Nach tagelanger Fahrt auf einem Segelschiff mit Hilfsgütern für die Menschen im Gazastreifen sind Greta Thunberg und weitere Aktivisten kurz vor ihrem Ziel von der israelischen Armee gestoppt worden. Das Schiff werde von der Marine zur israelischen Küste geschleppt, die Passagiere sollten in ihre Heimatländer zurückkehren, teilte das israelische Außenministerium am frühen Morgen auf der Plattform X mit. Zuvor hatte das Bündnis Freedom Flotilla Coalition mitgeteilt, israelische Soldaten seien an Bord der »Madleen« gegangen.
Das israelische Außenministerium betonte, alle Passagiere des – abschätzig als »Selfie-Jacht« bezeichneten – Schiffs seien sicher und unversehrt. Sie seien mit Wasser und Sandwiches versorgt worden. »Die Show ist vorbei.«
Die Aktivisten hätten versucht, eine mediale Provokation zu inszenieren mit dem einzigen Zweck, öffentliche Aufmerksamkeit zu erregen. Ihre Ladung sei so geringfügig gewesen, dass sie nicht einmal einer Lkw-Lieferung mit Hilfsgütern entspreche. »Es gibt Wege, Hilfe in den Gazastreifen zu bringen – ohne Instagram-Selfies«, hieß es in der Stellungnahme.
»Die winzige Menge an Hilfsgütern auf der Jacht, die nicht von den ›Promis‹ aufgebraucht wurde, wird nun über echte Hilfskanäle in den Gazastreifen gebracht«, teilte das Ministerium weiter mit.
Das Bündnis Freedom Flotilla Coalition veröffentlichte auf X mehrere vorab aufgezeichnete Videos, in denen die Aktivisten an Bord ihre jeweiligen Heimatländer um Hilfe bitten. Sie seien von israelischen Kräften entführt worden, heißt es darin. Zuvor hatten die Aktivisten mitgeteilt, Drohnen würden das Schiff umkreisen und mit einer weißen, farbähnlichen Substanz besprühen. Zudem sei die Kommunikation über Funk gestört.
Israels Botschaft: »Ihr werdet Gaza nicht erreichen«
Der israelische Verteidigungsminister Israel Katz hatte die Armee am Sonntag angewiesen, die Ankunft des Schiffes zu verhindern. »Der Staat Israel wird niemandem erlauben, die Seeblockade des Gazastreifens zu durchbrechen«, verkündete Katz. In einer scharf formulierten Mitteilung hieß es zudem: »Der antisemitischen Greta und ihren Freunden, den Hamas-Propagandisten, sage ich ganz klar: Ihr solltet umkehren – denn ihr werdet Gaza nicht erreichen.« Israel hatte Aktivisten auch in früheren Fällen schon die Genehmigung verweigert, mit ihren Schiffen an der Küste des abgeschotteten Gazastreifens anzulegen.
Tagelange Fahrt durchs östliche Mittelmeer
Thunberg war mit elf weiteren Aktivistinnen und Aktivisten am 1. Juni von Sizilien aus in See gestochen, um mit dem Schiff dringend benötigte Hilfsgüter wie Babynahrung und medizinische Güter nach Gaza zu bringen. Zugleich wollten sie mit der Aktion internationale Aufmerksamkeit auf die humanitäre Notlage in dem dicht besiedelten Küstengebiet mit rund zwei Millionen Bewohnern richten. Nach der tagelangen Fahrt durchs östliche Mittelmeer wollten sie eigentlich am Montagmorgen an der Küste Gazas eintreffen.

* * *

**AUFGABE 1:**
Wozu stachen Thunberg und die übrigen Aktivisten laut dem Bericht über das gestoppte Segelschiff am 1. Juni von Sizilien aus in See? Antworte in ein bis drei Sätzen.
**AUFGABE 2:**
Schreibe den Bericht über das gestoppte Segelschiff im Anschluss an seinen letzten Satz weiter.

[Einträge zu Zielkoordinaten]

* * *

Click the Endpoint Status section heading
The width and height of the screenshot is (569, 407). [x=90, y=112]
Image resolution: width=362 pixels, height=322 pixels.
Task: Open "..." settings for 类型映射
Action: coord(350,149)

* * *

**RICHTIGE LÖSUNG 1:**
Sie wollten dringend benötigte Hilfsgüter wie Babynahrung und medizinische Güter nach Gaza bringen. Zugleich wollten sie mit der Aktion internationale Aufmerksamkeit auf die humanitäre Notlage in dem dicht besiedelten Küstengebiet mit rund zwei Millionen Bewohnern richten.

**RICHTIGE LÖSUNG 2:**
Thunberg ist mit ihrem rigorosen Kampf für mehr Klimaschutz weltbekannt geworden. Die mittlerweile 22-jährige Schwedin engagiert sich seit längerem aber vor allem als Palästina-Aktivistin. Ihr Credo: Ohne soziale Gerechtigkeit könne es auch keine Klimagerechtigkeit geben.
Doch Greta Thunberg dämonisiert dabei immer wieder Israel. Rund zwei Wochen nach den Massakern vom 7. Oktober 2023, bei denen die Terroristen der Hamas rund 1200 Menschen ermordeten und 250 weitere als Geiseln nahmen, warf Thunberg Israel unter anderem vor, »ethnische Säuberungen« im Gazastreifen vorzunehmen. Die Hamas lässt sie Kritikern zufolge bei ihren Anschuldigungen außen vor.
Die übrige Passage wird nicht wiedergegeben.